Key SWE-specific layout decisions:

repos/ is where agents actually touch code. It is a separate subtree from agent state so Git can diff them independently.
build/ stores machine-readable test and lint output. The agent reads structured JSON, not terminal output — no hallucination of "tests pass".
reviews/ uses the handoff file pattern. Builder → Reviewer communication is typed and asynchronous. The reviewer never reads builder private state.
world/codebase/ is intentionally narrow. It only stores what a tool (test runner, linter, AST parser) has confirmed. Free-form speculation lives in reflections.md under the agent's own private directory until it earns enough evidence to promote.

4. Memory Model

Memory Component	Exists	Justification
`skills.md`	✅ Pre-seeded + expandable	20 Agent Skills are the founding policy. New skills can be earned (budget: 30). Pruning is forced when budget fills.
`goals.md`	✅ Runtime-earned	Recurring gaps (e.g., "always misses auth scope on pagination endpoints") become explicit goals
`rewards.md`	✅	Honest outcome signal. SWE tasks use 5-dimension decomposition (see §5)
`reflections.md`	✅	Failure post-mortems. Pattern in 3+ reflections → candidate goal
`world/codebase/`	✅ Bounded	Tool-verified codebase facts only. No open-ended ontology.
`cases/`	❌ Dropped	Too similar to reflections for v1. Revisit in v2 if pattern recognition proves useful.
`templates/`	✅ Embedded in skills	PR templates, commit message formats live inside the relevant skill file, not as a separate memory tree
`user preferences`	⚠️ In persona.md	Per-project preferences (language, style guide) are injected into persona at task start via `agents.yaml`, not a mutable memory file
`policies/`	✅ As `constraints.md`	Hard rules (no `rm -rf`, no network in executor, no PII logging) are in the read-only constraints file
`hypotheses/`	⚠️ Constrained	Exist only in `reflections.md`. Promotion to `world/codebase/patterns/` requires 2 tool-verified corroborations.

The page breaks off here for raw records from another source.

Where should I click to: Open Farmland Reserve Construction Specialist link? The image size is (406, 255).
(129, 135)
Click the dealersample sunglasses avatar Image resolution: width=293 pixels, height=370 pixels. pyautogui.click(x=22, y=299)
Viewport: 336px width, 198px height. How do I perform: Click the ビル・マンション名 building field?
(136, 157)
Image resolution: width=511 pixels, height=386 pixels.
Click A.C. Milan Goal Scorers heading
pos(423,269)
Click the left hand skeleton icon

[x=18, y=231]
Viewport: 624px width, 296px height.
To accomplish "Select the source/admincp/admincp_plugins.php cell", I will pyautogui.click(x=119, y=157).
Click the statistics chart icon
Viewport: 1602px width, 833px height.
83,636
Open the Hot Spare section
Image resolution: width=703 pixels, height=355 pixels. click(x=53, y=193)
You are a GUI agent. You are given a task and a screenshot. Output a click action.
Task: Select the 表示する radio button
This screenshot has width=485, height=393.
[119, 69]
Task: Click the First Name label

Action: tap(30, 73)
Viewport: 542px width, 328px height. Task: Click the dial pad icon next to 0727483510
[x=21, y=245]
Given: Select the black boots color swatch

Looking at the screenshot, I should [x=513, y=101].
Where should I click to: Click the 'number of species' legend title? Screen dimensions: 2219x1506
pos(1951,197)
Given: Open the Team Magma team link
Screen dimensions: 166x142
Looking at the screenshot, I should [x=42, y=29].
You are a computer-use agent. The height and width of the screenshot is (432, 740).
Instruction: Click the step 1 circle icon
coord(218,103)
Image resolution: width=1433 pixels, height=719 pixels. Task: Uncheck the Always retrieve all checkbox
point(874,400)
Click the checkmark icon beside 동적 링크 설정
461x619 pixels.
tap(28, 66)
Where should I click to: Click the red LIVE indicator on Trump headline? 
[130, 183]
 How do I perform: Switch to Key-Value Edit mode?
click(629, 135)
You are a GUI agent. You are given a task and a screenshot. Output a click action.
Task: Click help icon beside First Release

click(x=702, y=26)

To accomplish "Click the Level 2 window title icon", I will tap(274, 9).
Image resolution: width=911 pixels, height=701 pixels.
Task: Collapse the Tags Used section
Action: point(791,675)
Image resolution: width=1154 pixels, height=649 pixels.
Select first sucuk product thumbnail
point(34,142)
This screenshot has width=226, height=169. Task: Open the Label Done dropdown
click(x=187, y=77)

Why pre-seed skills instead of bootstrapping from zero?

The AgentOS blueprint's "earn from nothing" approach is elegant for general agents. For a SWE agent, the 20 Agent Skills represent validated engineering judgment that should not be re-discovered empirically. Starting from zero would waste tasks relearning "write tests before merging" — a known-good prior.

The skill budget still applies: earned skills compete with pre-seeded ones. If a pre-seeded skill consistently earns 0 or -1 for this agent's actual task distribution, it gets pruned exactly like any other.

5. Reward Signal Design

Plain +1/0/-1 is too coarse for SWE tasks. Every task scored with:

# rewards.md entry
- task_id: task-2025-001
  task_type: bug-fix
  timestamp: 2025-01-15T14:32:00Z
  reward_decomposition:
    correctness: +1      # tests pass, bug is actually fixed
    process:     +1      # spec → plan → build → test followed
    efficiency:   0      # took 3 LLM calls where 2 would have sufficed
    test_quality: +1     # regression test added
    review_gate: +1      # reviewer approved, no critical findings
  composite_score: +1    # majority positive = +1
  skills_applied: [test-driven-development, debugging-and-error-recovery]
  skills_candidate: null
  model_used: mid-tier
  context_tags: [python, async, bug-fix, database]
  tool_verified: true    # score is from test runner, not self-assessment

tool_verified: true is the critical constraint. The agent cannot award itself a +1 based on "looks right". Correctness requires:

pytest / jest / equivalent: exit code 0
Lint: zero new violations
Review gate: reviewer worker found no CRITICAL or BLOCKER findings

This eliminates the core failure mode of self-scoring systems: reward hacking.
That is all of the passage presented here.